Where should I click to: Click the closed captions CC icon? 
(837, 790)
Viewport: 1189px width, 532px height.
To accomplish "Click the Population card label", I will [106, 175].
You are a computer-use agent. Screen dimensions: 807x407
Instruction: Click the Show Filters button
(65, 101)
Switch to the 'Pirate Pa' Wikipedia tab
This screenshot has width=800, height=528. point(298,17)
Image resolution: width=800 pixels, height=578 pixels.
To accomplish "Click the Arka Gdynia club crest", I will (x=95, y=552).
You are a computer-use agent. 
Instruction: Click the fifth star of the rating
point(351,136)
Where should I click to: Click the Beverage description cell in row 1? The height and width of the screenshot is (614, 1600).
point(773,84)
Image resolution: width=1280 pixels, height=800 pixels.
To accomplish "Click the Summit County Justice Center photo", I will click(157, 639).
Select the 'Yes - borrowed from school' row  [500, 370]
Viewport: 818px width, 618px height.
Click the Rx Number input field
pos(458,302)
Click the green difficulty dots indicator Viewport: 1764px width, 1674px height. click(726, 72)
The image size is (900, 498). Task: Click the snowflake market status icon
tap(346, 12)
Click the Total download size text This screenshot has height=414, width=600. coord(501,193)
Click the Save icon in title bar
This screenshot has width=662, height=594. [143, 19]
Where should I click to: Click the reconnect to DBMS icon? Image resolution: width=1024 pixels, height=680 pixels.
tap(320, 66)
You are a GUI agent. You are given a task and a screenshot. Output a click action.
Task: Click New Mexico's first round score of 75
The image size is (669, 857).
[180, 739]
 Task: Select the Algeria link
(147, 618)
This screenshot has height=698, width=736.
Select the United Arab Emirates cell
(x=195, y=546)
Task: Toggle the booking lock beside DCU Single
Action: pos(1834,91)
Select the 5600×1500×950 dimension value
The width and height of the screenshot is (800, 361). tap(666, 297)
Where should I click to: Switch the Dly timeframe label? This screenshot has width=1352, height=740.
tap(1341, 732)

________

--- Your instructions ---
Set down every entry again, word for word.

--- Solution for this problem ---
Where should I click to: Click the closed captions CC icon? 
(837, 790)
Viewport: 1189px width, 532px height.
To accomplish "Click the Population card label", I will [106, 175].
You are a computer-use agent. Screen dimensions: 807x407
Instruction: Click the Show Filters button
(65, 101)
Switch to the 'Pirate Pa' Wikipedia tab
This screenshot has width=800, height=528. point(298,17)
Image resolution: width=800 pixels, height=578 pixels.
To accomplish "Click the Arka Gdynia club crest", I will (x=95, y=552).
You are a computer-use agent. 
Instruction: Click the fifth star of the rating
point(351,136)
Where should I click to: Click the Beverage description cell in row 1? The height and width of the screenshot is (614, 1600).
point(773,84)
Image resolution: width=1280 pixels, height=800 pixels.
To accomplish "Click the Summit County Justice Center photo", I will click(157, 639).
Select the 'Yes - borrowed from school' row  [500, 370]
Viewport: 818px width, 618px height.
Click the Rx Number input field
pos(458,302)
Click the green difficulty dots indicator Viewport: 1764px width, 1674px height. click(726, 72)
The image size is (900, 498). Task: Click the snowflake market status icon
tap(346, 12)
Click the Total download size text This screenshot has height=414, width=600. coord(501,193)
Click the Save icon in title bar
This screenshot has width=662, height=594. [143, 19]
Where should I click to: Click the reconnect to DBMS icon? Image resolution: width=1024 pixels, height=680 pixels.
tap(320, 66)
You are a GUI agent. You are given a task and a screenshot. Output a click action.
Task: Click New Mexico's first round score of 75
The image size is (669, 857).
[180, 739]
 Task: Select the Algeria link
(147, 618)
This screenshot has height=698, width=736.
Select the United Arab Emirates cell
(x=195, y=546)
Task: Toggle the booking lock beside DCU Single
Action: pos(1834,91)
Select the 5600×1500×950 dimension value
The width and height of the screenshot is (800, 361). tap(666, 297)
Where should I click to: Switch the Dly timeframe label? This screenshot has width=1352, height=740.
tap(1341, 732)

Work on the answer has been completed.